Community Strategy Insights

The latest insights on community strategy, technology, and value by FeverBee’s founder, Richard Millington

Changing Attitudes vs. Changing Behavior

Richard Millington
Richard Millington

Founder of FeverBee

Yes, you can change the behavior once.

If the reward is high enough, the nudge is big enough, and it’s a novel idea, you can get people to do almost anything once.

But one-off actions don’t lead to a sustained change in behavior. If someone joins your community to get a free eBook they’re not going to be a regular participant.

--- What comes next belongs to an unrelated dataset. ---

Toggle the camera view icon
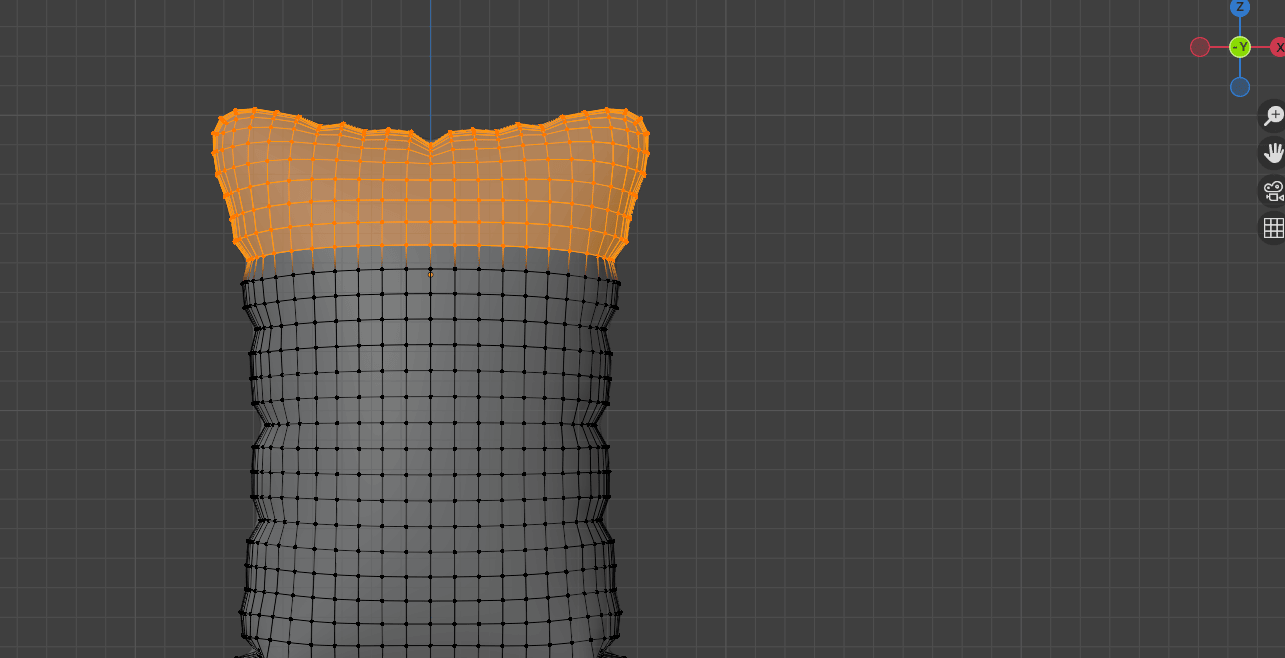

Yet we constantly try to change the behavior instead of changing the attitude towards that behavior. We increase the size of the reward instead of making the behavior itself something people want to do.

Changing attitudes is a process. It’s a process you can go through with your audience. Begin with interviewing 10 members about the behavior you want them to perform. How do they feel about it? (not what they think about it, but how they feel about it).

Isolate the exact words they use and repeat them back to them for better understanding. Now use those very words and ideas to reframe how they feel about the behavior.

Years ago I worked on a community for teachers. Participation was dire. Every member I interviewed said they were too busy to participate. Some hadn’t even had the time to read the invitation email. They classified it as yet another frustrating initiative by management that didn’t understand their exhaustion and frustration.

Notice the problem here? Anything ‘new’ we proposed was almost certainly going to be rejected because it’s yet another new initiative. More frustration = more burden. The key is to reduce the frustration.

So we relaunched the community as a place for teachers to swap quick time-saving hacks. We turned that frustration into a trigger. There must be a quicker way to do {x}, mustn’t there?

We began letting teachers estimate and track the time they had saved. It became a competition. Members wanted to feel smart. We scanned the web for teacher time-saving tips and invited the authors to give webinars. Activity exploded in weeks. We used frustration to open the door, but the sense of feeling smart (and potentially superior) to drive long-term activity.

The problem with so much advice about increasing participation is it doesn’t affect the underlying activity. It’s a quick hit in an increasingly frantic world. Many of you are struggling with participation today.

Go speak to your members. Really listen to how they feel about their community. Pick up on their mood and their emotions. Then reframe the behavior you want them to do that can match their current mood. You might be amazed at the result.